The U.S. Department of Transportation has filed an interim ruling dismantling a Reagan-era program that allocated federal funds to disadvantaged firms.
The interim final rule issued October 3 states the USDOT’s Disadvantaged Business Enterprise and Airport Concession Disadvantaged Business Enterprise programs will now be operated “in a nondiscriminatory fashion – in line with law and the U.S. Constitution.” The ruling specifically removes “race- and sex-based presumptions of social and economic disadvantage” and decrees the program must both help small businesses and serve the public.

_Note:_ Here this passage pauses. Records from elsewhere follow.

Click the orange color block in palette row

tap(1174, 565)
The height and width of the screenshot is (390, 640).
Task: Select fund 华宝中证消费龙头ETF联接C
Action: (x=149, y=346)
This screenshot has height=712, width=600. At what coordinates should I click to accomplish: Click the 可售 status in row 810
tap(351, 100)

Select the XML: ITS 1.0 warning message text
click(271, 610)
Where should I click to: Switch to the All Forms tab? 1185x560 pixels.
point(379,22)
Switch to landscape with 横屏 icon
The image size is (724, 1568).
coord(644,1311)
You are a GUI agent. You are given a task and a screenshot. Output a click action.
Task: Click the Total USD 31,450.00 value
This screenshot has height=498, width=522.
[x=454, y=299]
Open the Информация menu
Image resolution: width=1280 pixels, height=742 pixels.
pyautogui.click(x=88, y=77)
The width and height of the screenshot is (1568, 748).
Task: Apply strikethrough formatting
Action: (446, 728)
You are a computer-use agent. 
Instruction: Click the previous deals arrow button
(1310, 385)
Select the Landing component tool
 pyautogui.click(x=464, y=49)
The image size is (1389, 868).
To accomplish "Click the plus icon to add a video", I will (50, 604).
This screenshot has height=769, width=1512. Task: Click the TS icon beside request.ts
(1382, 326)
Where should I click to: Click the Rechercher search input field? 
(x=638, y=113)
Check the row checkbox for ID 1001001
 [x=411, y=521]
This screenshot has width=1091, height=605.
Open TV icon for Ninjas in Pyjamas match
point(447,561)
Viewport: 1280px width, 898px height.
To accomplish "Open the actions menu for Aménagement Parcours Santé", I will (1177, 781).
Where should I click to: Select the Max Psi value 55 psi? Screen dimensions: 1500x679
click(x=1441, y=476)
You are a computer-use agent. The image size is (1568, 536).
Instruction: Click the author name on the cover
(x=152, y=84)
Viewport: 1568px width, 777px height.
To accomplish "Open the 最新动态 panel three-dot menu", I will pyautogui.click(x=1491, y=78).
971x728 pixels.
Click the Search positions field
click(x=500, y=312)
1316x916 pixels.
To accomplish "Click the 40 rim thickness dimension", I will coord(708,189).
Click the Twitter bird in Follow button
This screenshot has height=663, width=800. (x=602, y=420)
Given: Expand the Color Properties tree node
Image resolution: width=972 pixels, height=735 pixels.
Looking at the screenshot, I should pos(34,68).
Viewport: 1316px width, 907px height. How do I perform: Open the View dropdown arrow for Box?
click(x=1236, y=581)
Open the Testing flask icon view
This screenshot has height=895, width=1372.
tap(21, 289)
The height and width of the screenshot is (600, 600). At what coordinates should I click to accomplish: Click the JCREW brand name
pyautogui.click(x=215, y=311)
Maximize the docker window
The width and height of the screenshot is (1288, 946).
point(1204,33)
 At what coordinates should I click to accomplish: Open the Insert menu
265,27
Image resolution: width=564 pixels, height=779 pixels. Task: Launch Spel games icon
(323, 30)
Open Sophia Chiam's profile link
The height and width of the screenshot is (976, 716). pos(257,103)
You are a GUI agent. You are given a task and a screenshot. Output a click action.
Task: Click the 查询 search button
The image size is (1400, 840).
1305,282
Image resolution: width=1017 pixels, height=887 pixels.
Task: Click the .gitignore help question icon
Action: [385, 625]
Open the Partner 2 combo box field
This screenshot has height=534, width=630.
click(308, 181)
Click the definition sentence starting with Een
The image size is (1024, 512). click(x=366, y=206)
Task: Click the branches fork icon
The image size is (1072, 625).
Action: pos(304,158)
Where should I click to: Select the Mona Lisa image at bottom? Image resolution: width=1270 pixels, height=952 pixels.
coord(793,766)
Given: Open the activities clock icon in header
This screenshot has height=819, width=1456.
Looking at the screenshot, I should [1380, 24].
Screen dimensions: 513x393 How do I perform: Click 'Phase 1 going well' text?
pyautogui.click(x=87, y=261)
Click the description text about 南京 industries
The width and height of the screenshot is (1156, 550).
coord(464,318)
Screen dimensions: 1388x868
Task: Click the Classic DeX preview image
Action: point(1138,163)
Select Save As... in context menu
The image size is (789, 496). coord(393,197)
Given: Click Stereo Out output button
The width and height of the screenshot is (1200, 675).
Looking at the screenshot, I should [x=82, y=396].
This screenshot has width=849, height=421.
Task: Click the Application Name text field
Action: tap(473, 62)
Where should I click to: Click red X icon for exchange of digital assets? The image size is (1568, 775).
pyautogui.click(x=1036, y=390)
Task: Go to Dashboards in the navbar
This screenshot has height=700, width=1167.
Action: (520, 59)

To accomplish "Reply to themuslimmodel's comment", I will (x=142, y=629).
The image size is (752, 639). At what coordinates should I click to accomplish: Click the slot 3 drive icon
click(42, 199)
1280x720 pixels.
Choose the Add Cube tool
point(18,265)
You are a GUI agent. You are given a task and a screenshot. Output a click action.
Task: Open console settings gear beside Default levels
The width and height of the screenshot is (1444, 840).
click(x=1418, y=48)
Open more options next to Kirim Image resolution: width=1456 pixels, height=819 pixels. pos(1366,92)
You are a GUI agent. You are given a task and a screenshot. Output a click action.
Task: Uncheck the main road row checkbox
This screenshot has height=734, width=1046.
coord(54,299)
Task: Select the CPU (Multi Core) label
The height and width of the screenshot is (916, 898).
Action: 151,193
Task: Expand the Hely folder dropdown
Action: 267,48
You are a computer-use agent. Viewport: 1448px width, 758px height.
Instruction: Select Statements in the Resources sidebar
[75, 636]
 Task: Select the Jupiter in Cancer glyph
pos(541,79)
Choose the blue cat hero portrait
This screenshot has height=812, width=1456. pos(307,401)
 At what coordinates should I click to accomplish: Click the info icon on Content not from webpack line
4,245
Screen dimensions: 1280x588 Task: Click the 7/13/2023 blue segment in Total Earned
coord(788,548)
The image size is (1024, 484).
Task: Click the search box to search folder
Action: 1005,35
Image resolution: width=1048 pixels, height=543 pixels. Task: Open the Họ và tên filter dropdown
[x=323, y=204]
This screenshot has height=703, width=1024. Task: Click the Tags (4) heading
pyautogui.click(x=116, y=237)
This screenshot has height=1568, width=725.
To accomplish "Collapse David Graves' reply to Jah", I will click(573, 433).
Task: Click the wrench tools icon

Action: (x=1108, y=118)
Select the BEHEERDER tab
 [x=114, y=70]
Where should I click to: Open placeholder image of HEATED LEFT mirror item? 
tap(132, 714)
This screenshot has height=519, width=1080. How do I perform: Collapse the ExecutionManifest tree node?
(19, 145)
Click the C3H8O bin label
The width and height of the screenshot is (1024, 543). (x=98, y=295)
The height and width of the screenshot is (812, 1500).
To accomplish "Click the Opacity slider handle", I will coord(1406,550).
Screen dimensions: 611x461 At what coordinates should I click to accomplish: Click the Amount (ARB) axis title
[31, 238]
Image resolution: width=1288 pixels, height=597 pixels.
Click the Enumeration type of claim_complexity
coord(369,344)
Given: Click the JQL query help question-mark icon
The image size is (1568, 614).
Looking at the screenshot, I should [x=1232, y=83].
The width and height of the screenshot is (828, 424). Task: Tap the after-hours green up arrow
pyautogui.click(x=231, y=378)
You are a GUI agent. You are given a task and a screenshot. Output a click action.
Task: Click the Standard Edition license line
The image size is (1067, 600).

USDOT enacted its first DBE program in 1983 and has since required a minimum 10% of authorized highway and transit federal financial assistance programs go to DBEs. The program was reauthorized by Congress in 1987 and amended to define women as a group presumed to be disadvantaged.
The current program requires that recipients of DOT funds establish goals for working with disadvantaged businesses and certify those firms are eligible to be considered DBEs.
Eligible firms – small, independent companies that are majority owned and controlled by a socially and economically disadvantaged individual – must apply for and receive a DBE certificate before qualifying for the program.
By redefining key aspects of the program, including changing terms such as “race-neutral” to “DBE-neutral,” the program will no longer include “presumption eligibility based on race and sex” and will now require small businesses to submit evidence to prove their qualifying social disadvantage, in addition to their economic disadvantage.
The interim ruling acknowledges these changes could increase the complexity, cost and time required for small businesses to qualify as DBEs but states many will continue to apply “because of the benefits to being certified and the potential opportunity it brings outweighs the added burden of the application process.”
The full interim final rule can be found here.
This new interim ruling, in laying out its case for the rule changes, references a case from September 2024 when two companies that sued the U.S. Department of Transportation over an affirmative action-style contracting program were awarded a preliminary injunction. In that instance, the judge wrote in his opinion that, “…remedying those [discriminatory] wrongs must still pass constitutional muster. The federal government cannot classify people in such a manner that violates the principles of equal protection.”
The plaintiffs in that September 2024 case were Mid-America Milling, based in Jeffersonville, Indiana, and hauling company Bagshaw Trucking, based in Memphis, Indiana.